▶ **Work item**
All lines after the one containing "Click the Built-up", together with that line itself, should be written out exactly, down to the last line of the entries below.

Dataset excerpts
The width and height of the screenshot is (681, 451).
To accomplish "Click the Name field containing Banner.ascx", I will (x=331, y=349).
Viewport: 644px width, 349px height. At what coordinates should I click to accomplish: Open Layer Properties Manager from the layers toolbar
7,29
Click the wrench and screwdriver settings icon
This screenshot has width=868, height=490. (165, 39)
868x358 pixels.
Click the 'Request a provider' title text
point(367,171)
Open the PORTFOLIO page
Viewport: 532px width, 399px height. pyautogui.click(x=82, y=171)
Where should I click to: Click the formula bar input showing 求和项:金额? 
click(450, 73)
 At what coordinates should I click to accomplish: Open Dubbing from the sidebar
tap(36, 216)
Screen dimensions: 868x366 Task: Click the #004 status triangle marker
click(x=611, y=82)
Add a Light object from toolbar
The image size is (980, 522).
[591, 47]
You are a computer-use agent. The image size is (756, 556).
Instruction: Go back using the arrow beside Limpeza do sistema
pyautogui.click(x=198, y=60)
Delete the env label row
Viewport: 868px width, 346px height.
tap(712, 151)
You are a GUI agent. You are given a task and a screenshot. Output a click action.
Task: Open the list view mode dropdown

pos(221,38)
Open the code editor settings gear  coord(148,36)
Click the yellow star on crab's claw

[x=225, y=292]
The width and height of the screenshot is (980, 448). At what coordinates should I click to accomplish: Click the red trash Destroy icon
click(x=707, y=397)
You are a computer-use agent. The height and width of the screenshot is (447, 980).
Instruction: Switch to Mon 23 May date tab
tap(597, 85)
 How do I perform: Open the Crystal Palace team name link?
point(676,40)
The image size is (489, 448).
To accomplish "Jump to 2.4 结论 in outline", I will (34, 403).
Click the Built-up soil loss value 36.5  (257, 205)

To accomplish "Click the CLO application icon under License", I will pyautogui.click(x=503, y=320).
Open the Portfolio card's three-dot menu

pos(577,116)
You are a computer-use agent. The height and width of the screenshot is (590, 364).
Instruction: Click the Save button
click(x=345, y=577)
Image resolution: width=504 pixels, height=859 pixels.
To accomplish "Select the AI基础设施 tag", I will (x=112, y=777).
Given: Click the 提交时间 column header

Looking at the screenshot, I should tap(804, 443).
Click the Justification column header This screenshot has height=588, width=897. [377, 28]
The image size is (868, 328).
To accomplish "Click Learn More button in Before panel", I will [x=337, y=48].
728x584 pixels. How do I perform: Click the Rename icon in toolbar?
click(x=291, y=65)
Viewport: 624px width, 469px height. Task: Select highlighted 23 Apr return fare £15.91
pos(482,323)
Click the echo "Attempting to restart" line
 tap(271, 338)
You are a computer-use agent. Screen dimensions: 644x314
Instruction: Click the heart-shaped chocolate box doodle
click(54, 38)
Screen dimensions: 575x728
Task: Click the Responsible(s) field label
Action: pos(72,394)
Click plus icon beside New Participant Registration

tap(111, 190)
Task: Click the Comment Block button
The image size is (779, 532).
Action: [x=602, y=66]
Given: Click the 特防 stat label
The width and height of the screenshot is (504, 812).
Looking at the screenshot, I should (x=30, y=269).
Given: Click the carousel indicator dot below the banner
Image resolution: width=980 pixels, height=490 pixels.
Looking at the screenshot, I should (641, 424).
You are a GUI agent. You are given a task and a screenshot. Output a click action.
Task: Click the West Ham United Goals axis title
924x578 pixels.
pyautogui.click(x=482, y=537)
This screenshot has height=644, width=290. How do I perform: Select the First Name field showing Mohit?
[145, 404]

▶ **Expected answer**
Click the Built-up soil loss value 36.5  (257, 205)

To accomplish "Click the CLO application icon under License", I will pyautogui.click(x=503, y=320).
Open the Portfolio card's three-dot menu

pos(577,116)
You are a computer-use agent. The height and width of the screenshot is (590, 364).
Instruction: Click the Save button
click(x=345, y=577)
Image resolution: width=504 pixels, height=859 pixels.
To accomplish "Select the AI基础设施 tag", I will (x=112, y=777).
Given: Click the 提交时间 column header

Looking at the screenshot, I should tap(804, 443).
Click the Justification column header This screenshot has height=588, width=897. [377, 28]
The image size is (868, 328).
To accomplish "Click Learn More button in Before panel", I will [x=337, y=48].
728x584 pixels. How do I perform: Click the Rename icon in toolbar?
click(x=291, y=65)
Viewport: 624px width, 469px height. Task: Select highlighted 23 Apr return fare £15.91
pos(482,323)
Click the echo "Attempting to restart" line
 tap(271, 338)
You are a computer-use agent. Screen dimensions: 644x314
Instruction: Click the heart-shaped chocolate box doodle
click(54, 38)
Screen dimensions: 575x728
Task: Click the Responsible(s) field label
Action: pos(72,394)
Click plus icon beside New Participant Registration

tap(111, 190)
Task: Click the Comment Block button
The image size is (779, 532).
Action: [x=602, y=66]
Given: Click the 特防 stat label
The width and height of the screenshot is (504, 812).
Looking at the screenshot, I should (x=30, y=269).
Given: Click the carousel indicator dot below the banner
Image resolution: width=980 pixels, height=490 pixels.
Looking at the screenshot, I should (641, 424).
You are a GUI agent. You are given a task and a screenshot. Output a click action.
Task: Click the West Ham United Goals axis title
924x578 pixels.
pyautogui.click(x=482, y=537)
This screenshot has height=644, width=290. How do I perform: Select the First Name field showing Mohit?
[145, 404]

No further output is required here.